— start —

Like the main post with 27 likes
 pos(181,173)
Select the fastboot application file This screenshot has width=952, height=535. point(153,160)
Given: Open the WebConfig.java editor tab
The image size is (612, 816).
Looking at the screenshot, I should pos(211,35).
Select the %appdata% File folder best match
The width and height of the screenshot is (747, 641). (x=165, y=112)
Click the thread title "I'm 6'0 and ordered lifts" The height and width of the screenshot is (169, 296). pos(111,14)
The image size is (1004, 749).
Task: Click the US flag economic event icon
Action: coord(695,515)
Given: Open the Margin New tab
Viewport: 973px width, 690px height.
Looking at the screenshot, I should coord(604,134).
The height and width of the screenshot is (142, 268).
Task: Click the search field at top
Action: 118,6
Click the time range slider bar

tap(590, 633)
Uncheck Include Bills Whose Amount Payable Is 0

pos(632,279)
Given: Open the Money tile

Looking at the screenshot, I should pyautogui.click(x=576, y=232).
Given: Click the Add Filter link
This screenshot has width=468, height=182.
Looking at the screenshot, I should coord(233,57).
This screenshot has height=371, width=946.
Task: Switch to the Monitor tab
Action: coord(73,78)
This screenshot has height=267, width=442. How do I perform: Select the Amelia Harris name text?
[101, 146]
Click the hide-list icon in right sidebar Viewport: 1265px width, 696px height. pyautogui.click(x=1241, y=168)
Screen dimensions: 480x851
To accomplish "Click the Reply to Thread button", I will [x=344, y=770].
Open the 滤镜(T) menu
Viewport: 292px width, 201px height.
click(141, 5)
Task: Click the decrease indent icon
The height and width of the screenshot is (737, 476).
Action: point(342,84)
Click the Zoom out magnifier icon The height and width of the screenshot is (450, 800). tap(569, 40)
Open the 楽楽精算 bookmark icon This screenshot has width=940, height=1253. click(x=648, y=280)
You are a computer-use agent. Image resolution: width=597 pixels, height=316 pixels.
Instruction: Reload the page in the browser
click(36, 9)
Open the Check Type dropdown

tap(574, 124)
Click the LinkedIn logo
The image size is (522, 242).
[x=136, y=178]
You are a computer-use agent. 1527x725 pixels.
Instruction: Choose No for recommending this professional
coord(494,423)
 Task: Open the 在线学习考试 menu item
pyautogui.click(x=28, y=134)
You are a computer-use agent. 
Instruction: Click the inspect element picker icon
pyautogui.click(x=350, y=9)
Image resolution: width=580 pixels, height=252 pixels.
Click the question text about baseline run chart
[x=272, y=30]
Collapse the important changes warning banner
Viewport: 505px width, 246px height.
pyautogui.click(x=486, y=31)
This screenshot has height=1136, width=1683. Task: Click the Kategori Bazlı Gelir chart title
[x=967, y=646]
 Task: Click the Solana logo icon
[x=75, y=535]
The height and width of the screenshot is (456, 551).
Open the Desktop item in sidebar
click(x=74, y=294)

— end —

TASK DIRECTIONS :: Can you reproduce the entries above from the start through the line that contains "click(141, 5)", replacing "Select" with "Choose" and keeping everything else the same?

TASK RESULT ::
Like the main post with 27 likes
 pos(181,173)
Choose the fastboot application file This screenshot has width=952, height=535. point(153,160)
Given: Open the WebConfig.java editor tab
The image size is (612, 816).
Looking at the screenshot, I should pos(211,35).
Choose the %appdata% File folder best match
The width and height of the screenshot is (747, 641). (x=165, y=112)
Click the thread title "I'm 6'0 and ordered lifts" The height and width of the screenshot is (169, 296). pos(111,14)
The image size is (1004, 749).
Task: Click the US flag economic event icon
Action: coord(695,515)
Given: Open the Margin New tab
Viewport: 973px width, 690px height.
Looking at the screenshot, I should coord(604,134).
The height and width of the screenshot is (142, 268).
Task: Click the search field at top
Action: 118,6
Click the time range slider bar

tap(590, 633)
Uncheck Include Bills Whose Amount Payable Is 0

pos(632,279)
Given: Open the Money tile

Looking at the screenshot, I should pyautogui.click(x=576, y=232).
Given: Click the Add Filter link
This screenshot has width=468, height=182.
Looking at the screenshot, I should coord(233,57).
This screenshot has height=371, width=946.
Task: Switch to the Monitor tab
Action: coord(73,78)
This screenshot has height=267, width=442. How do I perform: Choose the Amelia Harris name text?
[101, 146]
Click the hide-list icon in right sidebar Viewport: 1265px width, 696px height. pyautogui.click(x=1241, y=168)
Screen dimensions: 480x851
To accomplish "Click the Reply to Thread button", I will [x=344, y=770].
Open the 滤镜(T) menu
Viewport: 292px width, 201px height.
click(141, 5)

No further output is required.